Índice de Capítulo

    A sala para onde ela foi levada era pequena, forrada com painéis acústicos opacos. O agente parou ao lado de um terminal. Raven ainda não havia dito nada. Tampouco precisava dizer. Sua atenção vagava, sem se fixar em nada fixo.

    — As câmeras da ala sul foram finalmente descriptografadas. Parte do sinal estava corrompido, mas conseguimos restaurar doze minutos de vídeo, três horas antes do corpo ser descoberto.

    Raven retirou a prancheta do suporte metálico fixado na parede externa. As folhas estavam presas sob o grampo superior, levemente marcadas por vincos de uso, mas legíveis. Ela passou os olhos pelas linhas atenciosamente.

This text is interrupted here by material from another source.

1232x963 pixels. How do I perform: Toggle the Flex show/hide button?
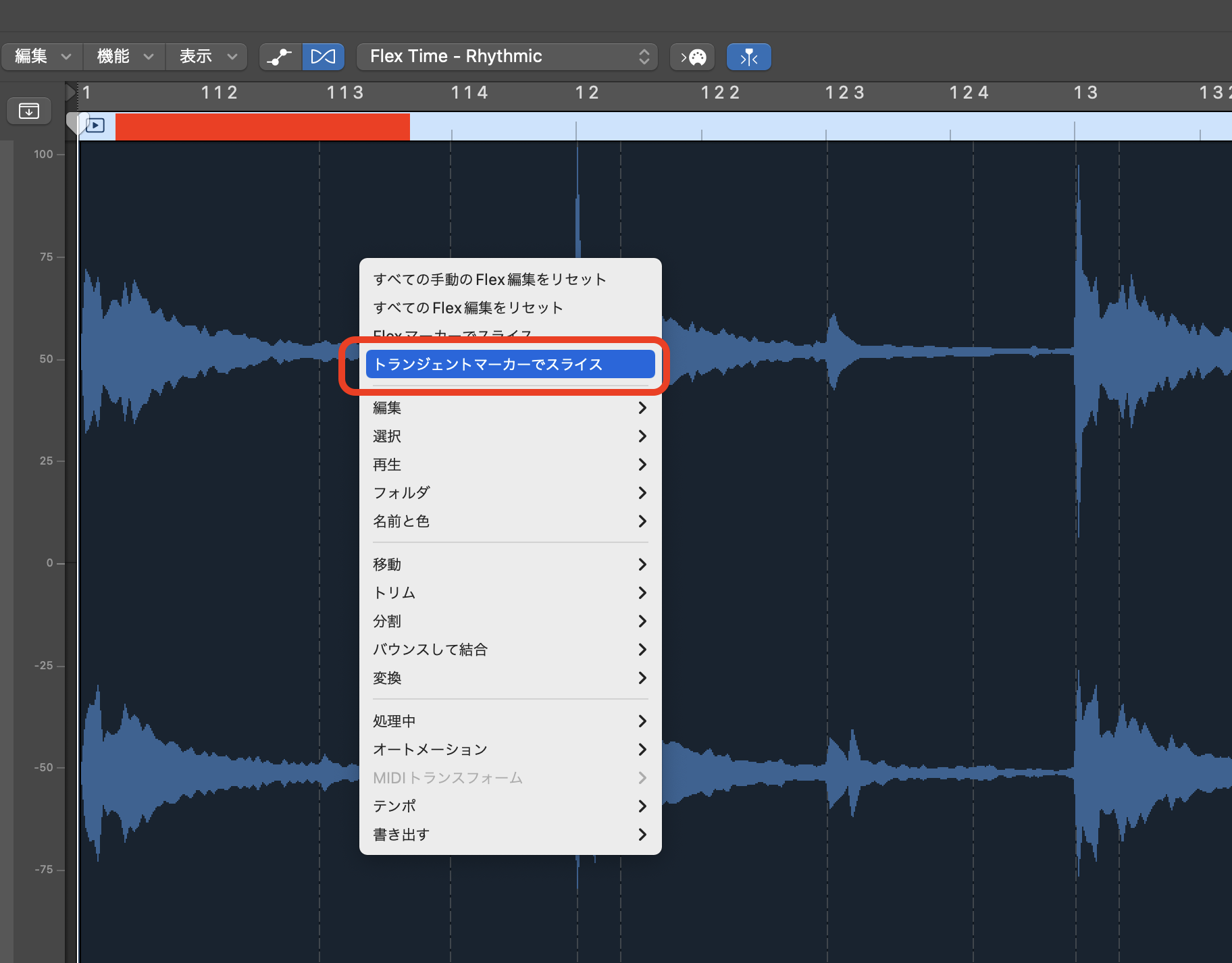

    Data/Hora da Coleta Inicial: 17/08 — 07h42
    Temperatura Ambiental Estável no Registro de Gravação: 19,1 °C
    Status dos Sistemas de Segurança: Nenhum alarme ativado durante o intervalo crítico
    Códigos de Acesso: Sem alterações nos logs dos últimos registros
    Protocolo de Abertura: Concluído pela Equipe Técnica 02, sob solicitação de manutenção elétrica emergencial

    Localização do Corpo: Encostado no painel isolado da parede norte, parcialmente oculto por caixas de material inativo
    Estado do Cadáver: Severamente comprometido. A região facial apresentava colapso estrutural completo — massa óssea fragmentada, perda total de identidade visual, tecidos moles esmagados, tonalidade acinzentada com áreas localizadas de necrose precoce
    Ausência de Lesões Periféricas: Nenhuma marca de arrasto, abrasão ou impacto no entorno imediato do corpo. Nenhum indicativo de luta corporal

    Vestígios Forenses:
    — Impressões digitais: não identificadas
    — Hemoglobina: presente em baixos volumes, dispersa em padrão incompatível com agressão direta
    — Resíduos biológicos sob as unhas: negativos
    — Agente externo detectável: inconclusivo, material coletado em análise na Unidade D

    Registros Sonoros/Audiovisuais:
    — Câmeras internas falharam entre 02h13 e 03h07
    — Sem arquivos recuperáveis no intervalo

    Ela virou a página e olhou por um segundo mais. Não havia nada para contrariar aquele relatório. Nenhuma narrativa acoplada, apenas fatos. 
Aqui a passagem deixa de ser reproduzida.